PASSAGE PROVIDED:
========

Professors Earn Whiting Foundation Grants for Research and Teaching

Building on their ongoing work, the six professors will create innovative curricula and augment current courses with the goal of enriching their students’ learning.

Since 1997, the Marion and Jasper Whiting Foundation has awarded 46 fellowships to Hampshire faculty, totaling more than $255,000. The College’s six fellows this year, who will receive amounts ranging from $3,000 to $9,750, are the following.

Christina Cianfrani, associate professor of hydrology, and Sarah Hews, assistant professor of mathematics, both in the School of Natural Science, are expanding their knowledge of green-building practices, inspired by Hampshire’s net-zero living building, the R.W. Kern Center. Focusing on the theme of connecting the living and built environments, they’re visiting 10 sites in the northwest and northeast United States that meet the stringent “living building” standards and/or have innovative green designs relating to water-supply treatment. They will bring what they learn back to Hampshire to develop a research and teaching program as well as to augment their innovative Integrated Sciences tutorial courses for first-year students.

========

ASSIGNED TASK: Return the part of the Whiting Foundation grants article between "Christina Cianfrani, associate" and "for first-year students.", inclusive, copied word for word.

Saved data entries
========

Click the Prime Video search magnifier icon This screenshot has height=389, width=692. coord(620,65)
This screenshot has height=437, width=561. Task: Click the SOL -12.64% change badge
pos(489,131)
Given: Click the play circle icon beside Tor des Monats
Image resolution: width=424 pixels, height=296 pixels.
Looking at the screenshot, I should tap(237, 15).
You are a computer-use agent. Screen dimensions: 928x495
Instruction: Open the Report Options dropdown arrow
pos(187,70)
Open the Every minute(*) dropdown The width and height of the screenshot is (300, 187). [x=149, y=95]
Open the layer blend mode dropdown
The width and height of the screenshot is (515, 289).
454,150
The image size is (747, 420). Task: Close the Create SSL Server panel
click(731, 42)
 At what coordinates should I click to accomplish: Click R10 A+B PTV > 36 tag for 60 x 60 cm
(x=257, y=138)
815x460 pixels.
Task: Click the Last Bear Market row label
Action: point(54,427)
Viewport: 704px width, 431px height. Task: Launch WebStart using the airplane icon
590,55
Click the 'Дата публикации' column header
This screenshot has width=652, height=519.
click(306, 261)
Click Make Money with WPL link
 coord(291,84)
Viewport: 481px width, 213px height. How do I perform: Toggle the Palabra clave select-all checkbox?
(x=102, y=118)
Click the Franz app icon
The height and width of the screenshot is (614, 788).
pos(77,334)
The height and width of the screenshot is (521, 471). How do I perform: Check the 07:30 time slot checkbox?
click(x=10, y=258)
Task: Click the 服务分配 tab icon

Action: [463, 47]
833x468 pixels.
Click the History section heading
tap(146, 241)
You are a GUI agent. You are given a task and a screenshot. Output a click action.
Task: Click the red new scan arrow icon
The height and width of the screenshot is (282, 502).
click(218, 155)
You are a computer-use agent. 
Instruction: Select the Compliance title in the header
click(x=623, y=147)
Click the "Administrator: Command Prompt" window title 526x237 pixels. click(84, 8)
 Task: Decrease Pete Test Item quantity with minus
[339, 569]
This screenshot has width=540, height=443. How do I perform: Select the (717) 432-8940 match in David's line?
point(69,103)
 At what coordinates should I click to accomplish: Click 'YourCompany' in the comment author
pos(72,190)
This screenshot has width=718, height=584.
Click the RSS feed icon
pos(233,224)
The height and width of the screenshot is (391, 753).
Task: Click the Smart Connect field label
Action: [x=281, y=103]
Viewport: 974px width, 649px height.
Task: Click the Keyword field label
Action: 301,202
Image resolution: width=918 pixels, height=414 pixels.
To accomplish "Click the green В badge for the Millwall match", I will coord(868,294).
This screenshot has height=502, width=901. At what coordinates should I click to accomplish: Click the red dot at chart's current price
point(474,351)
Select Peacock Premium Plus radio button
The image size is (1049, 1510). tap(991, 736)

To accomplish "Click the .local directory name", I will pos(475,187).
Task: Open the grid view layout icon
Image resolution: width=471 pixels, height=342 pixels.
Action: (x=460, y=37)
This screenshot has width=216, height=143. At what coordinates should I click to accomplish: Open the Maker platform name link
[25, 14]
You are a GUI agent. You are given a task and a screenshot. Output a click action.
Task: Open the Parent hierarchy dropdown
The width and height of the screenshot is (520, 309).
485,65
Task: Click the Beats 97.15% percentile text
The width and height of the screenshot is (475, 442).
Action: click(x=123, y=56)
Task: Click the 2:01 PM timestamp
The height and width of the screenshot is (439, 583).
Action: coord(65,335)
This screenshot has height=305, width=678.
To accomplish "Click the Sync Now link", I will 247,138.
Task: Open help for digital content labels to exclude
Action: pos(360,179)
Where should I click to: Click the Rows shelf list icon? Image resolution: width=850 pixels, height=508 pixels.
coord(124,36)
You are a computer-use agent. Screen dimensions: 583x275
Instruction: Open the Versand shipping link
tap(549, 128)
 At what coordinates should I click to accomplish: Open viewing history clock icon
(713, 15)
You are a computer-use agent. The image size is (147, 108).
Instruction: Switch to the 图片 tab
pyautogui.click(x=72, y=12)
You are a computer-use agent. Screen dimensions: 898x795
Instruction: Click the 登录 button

========

COMPLETED TASK:
Christina Cianfrani, associate professor of hydrology, and Sarah Hews, assistant professor of mathematics, both in the School of Natural Science, are expanding their knowledge of green-building practices, inspired by Hampshire’s net-zero living building, the R.W. Kern Center. Focusing on the theme of connecting the living and built environments, they’re visiting 10 sites in the northwest and northeast United States that meet the stringent “living building” standards and/or have innovative green designs relating to water-supply treatment. They will bring what they learn back to Hampshire to develop a research and teaching program as well as to augment their innovative Integrated Sciences tutorial courses for first-year students.